On their We Lost Our Gold site, the duo proclaim their love for the city. It’s no wonder they wanted to give their booty away. They write:

Oh, and PLEASE don’t just start digging all over NYC. We love this city, and don’t want unnecessary holes popping up everywhere. When you’ve found the treasure, you’ll know it.

The site gained thousands of eager visitors, but no one was able to figure out the location of the goods. The too-complicated clues included mentions of a “flying birdie,” which in puppet-pirate speak is actually a reference to the planes flying overhead from John F. Kennedy International Airport.

“We definitely didn’t make it easy,” Bova said to the New York Times. “I had the feeling it would take time for somebody to find it, and from what I’ve seen on the internet, people got close.”

Bova and Eckhardt-Jacobi called in their friend, music man for the videos and voice of the pirate parrot, Jim Trewell, to help them dig. Turns out, the treasure was buried near Floyd Bennett Field, just across the bridge from the some of the hardest hit areas in the Rockaways.

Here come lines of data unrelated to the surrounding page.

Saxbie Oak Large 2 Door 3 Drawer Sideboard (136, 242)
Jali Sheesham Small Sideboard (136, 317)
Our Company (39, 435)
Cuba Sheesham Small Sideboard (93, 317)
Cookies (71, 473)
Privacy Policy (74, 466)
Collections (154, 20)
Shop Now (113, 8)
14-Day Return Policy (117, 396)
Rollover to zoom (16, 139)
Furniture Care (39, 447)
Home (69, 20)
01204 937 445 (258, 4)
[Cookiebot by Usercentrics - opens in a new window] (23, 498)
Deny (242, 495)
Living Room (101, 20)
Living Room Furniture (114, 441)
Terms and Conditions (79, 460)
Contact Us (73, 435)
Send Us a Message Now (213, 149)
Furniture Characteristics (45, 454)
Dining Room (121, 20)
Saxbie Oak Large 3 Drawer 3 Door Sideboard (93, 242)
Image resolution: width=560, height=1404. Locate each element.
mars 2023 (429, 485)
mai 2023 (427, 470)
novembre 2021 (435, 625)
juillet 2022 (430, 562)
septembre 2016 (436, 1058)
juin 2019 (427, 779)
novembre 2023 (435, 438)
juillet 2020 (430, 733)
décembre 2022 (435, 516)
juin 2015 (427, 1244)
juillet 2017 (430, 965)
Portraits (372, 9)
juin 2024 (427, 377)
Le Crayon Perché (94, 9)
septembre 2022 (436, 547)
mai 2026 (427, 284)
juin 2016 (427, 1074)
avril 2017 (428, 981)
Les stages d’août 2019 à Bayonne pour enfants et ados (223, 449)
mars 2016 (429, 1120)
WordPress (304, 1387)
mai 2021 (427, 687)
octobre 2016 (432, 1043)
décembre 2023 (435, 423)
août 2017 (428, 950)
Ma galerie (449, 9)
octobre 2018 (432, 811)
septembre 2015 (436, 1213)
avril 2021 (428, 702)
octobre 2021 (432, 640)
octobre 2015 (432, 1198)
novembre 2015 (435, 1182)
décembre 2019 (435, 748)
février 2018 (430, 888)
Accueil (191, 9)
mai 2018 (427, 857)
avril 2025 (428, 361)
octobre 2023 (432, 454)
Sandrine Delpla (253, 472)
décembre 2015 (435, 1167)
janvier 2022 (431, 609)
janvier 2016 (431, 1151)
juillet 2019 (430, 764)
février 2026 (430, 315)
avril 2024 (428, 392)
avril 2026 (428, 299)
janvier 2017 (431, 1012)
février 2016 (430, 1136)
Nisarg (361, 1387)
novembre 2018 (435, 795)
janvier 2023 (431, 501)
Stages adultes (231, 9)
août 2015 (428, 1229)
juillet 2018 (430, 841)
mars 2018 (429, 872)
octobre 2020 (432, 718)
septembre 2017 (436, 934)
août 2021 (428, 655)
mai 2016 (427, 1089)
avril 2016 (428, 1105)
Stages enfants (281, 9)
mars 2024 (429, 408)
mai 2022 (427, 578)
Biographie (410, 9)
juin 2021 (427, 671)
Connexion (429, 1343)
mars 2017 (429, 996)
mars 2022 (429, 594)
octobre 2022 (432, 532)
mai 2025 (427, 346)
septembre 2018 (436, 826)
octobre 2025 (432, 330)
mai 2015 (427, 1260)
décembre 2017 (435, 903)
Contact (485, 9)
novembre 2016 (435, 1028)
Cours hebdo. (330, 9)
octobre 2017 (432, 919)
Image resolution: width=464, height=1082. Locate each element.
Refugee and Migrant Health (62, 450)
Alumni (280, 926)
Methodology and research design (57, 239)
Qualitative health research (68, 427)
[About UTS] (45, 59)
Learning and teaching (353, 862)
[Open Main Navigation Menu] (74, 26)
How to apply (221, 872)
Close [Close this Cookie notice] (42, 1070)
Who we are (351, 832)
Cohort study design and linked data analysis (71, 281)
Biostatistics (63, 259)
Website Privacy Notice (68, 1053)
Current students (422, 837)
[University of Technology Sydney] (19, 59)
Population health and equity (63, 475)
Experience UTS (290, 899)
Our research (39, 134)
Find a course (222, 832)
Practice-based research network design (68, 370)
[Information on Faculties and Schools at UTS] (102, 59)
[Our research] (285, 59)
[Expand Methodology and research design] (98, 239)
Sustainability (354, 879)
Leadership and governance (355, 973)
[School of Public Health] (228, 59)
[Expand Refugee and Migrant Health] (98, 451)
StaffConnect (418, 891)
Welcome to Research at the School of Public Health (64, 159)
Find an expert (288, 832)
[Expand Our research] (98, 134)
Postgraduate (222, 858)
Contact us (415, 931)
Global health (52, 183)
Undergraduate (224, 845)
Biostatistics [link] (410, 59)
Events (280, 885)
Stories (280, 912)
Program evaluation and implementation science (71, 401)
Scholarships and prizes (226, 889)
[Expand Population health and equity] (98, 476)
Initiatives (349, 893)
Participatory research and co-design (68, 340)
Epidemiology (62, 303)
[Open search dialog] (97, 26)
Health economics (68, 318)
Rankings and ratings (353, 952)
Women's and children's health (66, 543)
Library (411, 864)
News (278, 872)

When the three arrived at the spot the treasure was last seen, they realized that the hurricane had changed the landscape. The trees that led the way to the treasure were gone and the trails had washed away. The treasure that so many others had failed to find could have been lost forever.

Eventually, the group found the skull and crossbones they had nailed to a tree three years ago. They took the coins in their backpacks and brought them to Lava Girl Surf, a surf school located in the Rockaways that became a makeshift disaster relief center after the storm.

Davina Greene, a staffer at the school, was overjoyed to hear of the donation. Then, according to Bova, after he told her what the donation was really, “She started laughing hysterically.”

The work of the puppeteers has not gone unnoticed. Their Glove and Boots site has been nominated for a Webby Award, they’ve been covered in numerous publications and their fans have grown significantly. Maybe, they’ll have to have another, even more extravagant promotional stunt, but maybe something with easier to understand clues.